■ Listed entries:

[start]

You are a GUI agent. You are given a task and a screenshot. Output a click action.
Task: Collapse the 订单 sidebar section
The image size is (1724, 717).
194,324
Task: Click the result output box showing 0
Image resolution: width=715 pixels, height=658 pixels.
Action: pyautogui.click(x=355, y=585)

[end]
[start]

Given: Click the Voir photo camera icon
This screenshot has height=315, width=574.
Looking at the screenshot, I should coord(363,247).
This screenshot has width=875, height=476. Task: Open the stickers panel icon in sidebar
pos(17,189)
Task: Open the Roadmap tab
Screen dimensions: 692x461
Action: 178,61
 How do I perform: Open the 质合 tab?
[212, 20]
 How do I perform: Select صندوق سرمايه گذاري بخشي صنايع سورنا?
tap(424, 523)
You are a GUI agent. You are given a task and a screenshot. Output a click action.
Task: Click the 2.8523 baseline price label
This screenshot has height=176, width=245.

[end]

■ Exercise aim:
Reproduce the listing above verbatim, beginning at the line that contains "Task: Click the result output box showing 0" and stopping after the line that contains "Action: pyautogui.click(x=355, y=585)".

■ Task solution:
Task: Click the result output box showing 0
Image resolution: width=715 pixels, height=658 pixels.
Action: pyautogui.click(x=355, y=585)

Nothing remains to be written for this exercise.